• **STATED EXERCISE**: Quote the entries from the line with "1456x819 pixels. How" to the line with "(x=176, y=69)", character for character.

• **DATA PROVIDED**:
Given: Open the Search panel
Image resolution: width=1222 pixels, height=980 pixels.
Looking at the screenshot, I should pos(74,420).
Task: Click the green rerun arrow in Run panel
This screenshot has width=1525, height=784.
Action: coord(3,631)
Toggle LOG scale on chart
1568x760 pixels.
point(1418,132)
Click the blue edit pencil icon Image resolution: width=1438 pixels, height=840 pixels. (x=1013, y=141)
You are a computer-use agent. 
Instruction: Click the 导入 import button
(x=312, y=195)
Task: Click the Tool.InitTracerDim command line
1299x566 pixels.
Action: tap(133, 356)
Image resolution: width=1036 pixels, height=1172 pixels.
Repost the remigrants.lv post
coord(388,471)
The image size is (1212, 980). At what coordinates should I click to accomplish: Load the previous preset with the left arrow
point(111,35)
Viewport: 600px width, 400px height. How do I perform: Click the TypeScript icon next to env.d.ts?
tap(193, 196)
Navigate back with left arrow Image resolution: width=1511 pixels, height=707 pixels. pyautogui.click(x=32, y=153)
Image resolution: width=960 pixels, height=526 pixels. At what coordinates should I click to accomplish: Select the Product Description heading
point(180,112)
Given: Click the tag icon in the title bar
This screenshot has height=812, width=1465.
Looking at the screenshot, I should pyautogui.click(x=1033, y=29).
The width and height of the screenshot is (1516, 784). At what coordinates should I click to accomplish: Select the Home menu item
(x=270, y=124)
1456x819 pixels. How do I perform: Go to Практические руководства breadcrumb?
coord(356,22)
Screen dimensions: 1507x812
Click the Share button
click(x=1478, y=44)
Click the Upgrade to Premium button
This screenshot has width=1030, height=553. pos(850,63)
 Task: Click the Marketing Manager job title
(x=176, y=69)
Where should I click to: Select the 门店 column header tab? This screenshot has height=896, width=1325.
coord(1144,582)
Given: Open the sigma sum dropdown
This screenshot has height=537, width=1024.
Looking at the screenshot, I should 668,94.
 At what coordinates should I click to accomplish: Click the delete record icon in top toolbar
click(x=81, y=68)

• **OUTPUT BELOW**:
1456x819 pixels. How do I perform: Go to Практические руководства breadcrumb?
coord(356,22)
Screen dimensions: 1507x812
Click the Share button
click(x=1478, y=44)
Click the Upgrade to Premium button
This screenshot has width=1030, height=553. pos(850,63)
 Task: Click the Marketing Manager job title
(x=176, y=69)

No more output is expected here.